### What you need to do
Once you reach the line containing "有料道路回数カード (61, 1859)" in the data below, restate each line word for word up to and including the one containing "格安販売 (58, 118)".

::::::

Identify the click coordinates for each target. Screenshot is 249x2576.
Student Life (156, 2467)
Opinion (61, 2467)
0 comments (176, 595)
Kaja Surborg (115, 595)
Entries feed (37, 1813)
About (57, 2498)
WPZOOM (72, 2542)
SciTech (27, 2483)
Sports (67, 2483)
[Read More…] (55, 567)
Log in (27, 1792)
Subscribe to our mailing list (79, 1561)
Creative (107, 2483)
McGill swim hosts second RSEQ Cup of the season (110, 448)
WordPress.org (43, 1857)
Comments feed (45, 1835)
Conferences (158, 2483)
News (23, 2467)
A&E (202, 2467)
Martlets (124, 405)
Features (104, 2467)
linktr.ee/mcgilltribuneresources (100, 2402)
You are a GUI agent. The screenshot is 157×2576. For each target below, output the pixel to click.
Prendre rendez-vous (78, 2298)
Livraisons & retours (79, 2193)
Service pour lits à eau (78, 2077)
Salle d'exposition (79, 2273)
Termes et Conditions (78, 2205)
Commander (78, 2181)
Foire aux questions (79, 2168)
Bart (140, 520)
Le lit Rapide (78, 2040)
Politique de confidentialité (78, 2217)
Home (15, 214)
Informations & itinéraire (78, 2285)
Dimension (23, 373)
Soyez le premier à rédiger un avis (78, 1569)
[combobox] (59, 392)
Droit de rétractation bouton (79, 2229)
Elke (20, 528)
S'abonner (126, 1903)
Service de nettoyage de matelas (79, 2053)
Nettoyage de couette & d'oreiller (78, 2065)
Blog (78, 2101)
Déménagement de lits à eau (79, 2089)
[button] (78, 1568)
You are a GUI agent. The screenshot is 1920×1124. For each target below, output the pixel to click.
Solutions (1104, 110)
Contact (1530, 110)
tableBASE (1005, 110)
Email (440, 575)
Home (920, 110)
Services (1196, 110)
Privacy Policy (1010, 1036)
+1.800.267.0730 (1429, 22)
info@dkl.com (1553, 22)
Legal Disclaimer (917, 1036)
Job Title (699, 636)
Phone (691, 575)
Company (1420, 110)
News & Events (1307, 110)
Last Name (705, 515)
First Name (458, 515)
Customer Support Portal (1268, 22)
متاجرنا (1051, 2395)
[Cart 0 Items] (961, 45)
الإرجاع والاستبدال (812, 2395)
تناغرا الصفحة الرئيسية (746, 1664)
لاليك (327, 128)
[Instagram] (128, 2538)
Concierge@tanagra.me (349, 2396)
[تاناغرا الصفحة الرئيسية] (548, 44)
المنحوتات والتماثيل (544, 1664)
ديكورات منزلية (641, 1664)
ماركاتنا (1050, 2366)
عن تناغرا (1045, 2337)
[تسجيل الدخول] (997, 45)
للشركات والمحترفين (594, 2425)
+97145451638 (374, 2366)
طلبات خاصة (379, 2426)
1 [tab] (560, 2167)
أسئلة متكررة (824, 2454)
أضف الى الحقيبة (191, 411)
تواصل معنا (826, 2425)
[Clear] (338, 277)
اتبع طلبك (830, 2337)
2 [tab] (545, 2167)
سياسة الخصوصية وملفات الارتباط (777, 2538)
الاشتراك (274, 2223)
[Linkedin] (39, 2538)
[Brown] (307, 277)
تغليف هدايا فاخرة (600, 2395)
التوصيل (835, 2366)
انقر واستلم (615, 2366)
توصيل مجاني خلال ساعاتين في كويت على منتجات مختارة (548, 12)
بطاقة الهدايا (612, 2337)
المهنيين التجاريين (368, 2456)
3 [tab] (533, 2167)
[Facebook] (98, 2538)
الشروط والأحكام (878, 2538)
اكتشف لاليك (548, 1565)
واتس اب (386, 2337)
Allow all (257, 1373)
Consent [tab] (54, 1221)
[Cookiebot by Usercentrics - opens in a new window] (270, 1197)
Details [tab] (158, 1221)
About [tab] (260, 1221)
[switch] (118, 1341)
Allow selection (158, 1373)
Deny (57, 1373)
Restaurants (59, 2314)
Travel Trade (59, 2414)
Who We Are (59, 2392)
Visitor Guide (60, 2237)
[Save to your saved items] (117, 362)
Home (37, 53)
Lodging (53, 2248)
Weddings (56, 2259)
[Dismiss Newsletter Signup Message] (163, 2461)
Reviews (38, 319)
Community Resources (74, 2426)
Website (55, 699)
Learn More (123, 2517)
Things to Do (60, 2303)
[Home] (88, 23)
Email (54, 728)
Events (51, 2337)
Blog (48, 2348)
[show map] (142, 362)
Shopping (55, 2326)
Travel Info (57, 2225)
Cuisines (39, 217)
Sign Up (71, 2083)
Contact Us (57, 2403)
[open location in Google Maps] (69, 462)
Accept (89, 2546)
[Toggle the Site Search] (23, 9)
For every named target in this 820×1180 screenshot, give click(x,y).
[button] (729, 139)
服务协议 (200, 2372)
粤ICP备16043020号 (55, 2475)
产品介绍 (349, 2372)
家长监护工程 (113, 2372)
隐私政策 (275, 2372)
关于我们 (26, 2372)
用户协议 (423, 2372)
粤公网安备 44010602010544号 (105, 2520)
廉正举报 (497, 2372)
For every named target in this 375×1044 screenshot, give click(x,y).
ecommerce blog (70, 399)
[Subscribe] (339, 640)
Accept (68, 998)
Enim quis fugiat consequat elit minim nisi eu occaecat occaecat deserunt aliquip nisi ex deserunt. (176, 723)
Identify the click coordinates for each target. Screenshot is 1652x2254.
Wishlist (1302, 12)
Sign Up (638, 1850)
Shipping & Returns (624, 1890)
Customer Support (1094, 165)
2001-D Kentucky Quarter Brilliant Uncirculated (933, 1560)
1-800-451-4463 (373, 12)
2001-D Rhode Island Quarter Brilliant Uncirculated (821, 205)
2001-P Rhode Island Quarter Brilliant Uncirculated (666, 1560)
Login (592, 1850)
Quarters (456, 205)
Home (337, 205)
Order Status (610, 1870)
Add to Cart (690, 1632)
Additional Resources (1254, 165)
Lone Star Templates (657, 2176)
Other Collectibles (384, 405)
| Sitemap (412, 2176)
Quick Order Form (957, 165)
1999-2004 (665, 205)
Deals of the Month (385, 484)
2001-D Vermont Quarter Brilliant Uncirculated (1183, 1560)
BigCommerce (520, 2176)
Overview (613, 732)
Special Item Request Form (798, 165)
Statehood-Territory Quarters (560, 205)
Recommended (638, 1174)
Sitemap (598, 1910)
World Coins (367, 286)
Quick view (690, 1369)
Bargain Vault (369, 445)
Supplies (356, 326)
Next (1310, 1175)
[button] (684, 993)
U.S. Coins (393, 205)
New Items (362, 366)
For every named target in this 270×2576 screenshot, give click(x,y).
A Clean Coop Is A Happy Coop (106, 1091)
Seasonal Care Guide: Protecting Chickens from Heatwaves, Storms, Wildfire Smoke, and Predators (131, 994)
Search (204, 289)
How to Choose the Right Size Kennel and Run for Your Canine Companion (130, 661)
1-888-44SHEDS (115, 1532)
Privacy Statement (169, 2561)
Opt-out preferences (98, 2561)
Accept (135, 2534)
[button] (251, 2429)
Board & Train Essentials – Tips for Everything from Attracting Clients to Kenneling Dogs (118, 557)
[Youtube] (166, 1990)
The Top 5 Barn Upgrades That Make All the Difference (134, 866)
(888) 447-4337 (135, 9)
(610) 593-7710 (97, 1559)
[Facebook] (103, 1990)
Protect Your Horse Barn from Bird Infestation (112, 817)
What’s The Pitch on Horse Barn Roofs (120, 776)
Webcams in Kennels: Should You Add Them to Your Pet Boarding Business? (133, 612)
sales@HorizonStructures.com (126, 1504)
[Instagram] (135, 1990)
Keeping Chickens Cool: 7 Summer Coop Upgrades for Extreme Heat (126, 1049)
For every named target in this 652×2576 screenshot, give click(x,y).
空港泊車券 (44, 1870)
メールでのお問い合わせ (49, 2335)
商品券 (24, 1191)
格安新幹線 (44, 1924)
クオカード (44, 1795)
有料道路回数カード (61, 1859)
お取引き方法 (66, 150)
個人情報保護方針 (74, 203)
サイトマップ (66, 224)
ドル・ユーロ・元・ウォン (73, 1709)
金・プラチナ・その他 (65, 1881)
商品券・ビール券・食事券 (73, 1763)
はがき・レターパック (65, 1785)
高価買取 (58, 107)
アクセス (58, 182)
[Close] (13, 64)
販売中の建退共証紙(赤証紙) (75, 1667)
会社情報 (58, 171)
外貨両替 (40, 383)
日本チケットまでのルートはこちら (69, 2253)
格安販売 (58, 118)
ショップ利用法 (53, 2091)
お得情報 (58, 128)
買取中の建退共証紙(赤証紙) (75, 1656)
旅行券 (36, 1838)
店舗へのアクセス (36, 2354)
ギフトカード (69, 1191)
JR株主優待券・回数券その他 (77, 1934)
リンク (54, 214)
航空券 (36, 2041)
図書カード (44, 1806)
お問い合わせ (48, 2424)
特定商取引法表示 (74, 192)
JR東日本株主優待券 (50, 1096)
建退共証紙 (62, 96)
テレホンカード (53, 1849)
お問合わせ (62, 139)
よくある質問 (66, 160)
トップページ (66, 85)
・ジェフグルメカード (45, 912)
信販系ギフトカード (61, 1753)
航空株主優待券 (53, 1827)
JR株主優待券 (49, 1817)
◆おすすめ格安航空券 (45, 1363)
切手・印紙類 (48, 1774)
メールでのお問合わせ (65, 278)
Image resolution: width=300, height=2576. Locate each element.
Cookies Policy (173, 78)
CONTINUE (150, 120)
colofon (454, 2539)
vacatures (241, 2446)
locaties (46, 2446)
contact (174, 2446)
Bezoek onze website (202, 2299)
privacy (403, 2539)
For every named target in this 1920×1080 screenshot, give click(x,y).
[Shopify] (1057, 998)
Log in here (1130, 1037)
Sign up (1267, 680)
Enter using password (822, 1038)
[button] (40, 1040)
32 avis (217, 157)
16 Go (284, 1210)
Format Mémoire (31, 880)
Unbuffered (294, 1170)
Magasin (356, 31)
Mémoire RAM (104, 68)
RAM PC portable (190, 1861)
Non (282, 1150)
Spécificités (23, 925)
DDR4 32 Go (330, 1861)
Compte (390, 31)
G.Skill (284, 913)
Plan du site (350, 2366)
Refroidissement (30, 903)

::::::

### Written response
有料道路回数カード (61, 1859)
お取引き方法 (66, 150)
個人情報保護方針 (74, 203)
サイトマップ (66, 224)
ドル・ユーロ・元・ウォン (73, 1709)
金・プラチナ・その他 (65, 1881)
商品券・ビール券・食事券 (73, 1763)
はがき・レターパック (65, 1785)
高価買取 (58, 107)
アクセス (58, 182)
[Close] (13, 64)
販売中の建退共証紙(赤証紙) (75, 1667)
会社情報 (58, 171)
外貨両替 (40, 383)
日本チケットまでのルートはこちら (69, 2253)
格安販売 (58, 118)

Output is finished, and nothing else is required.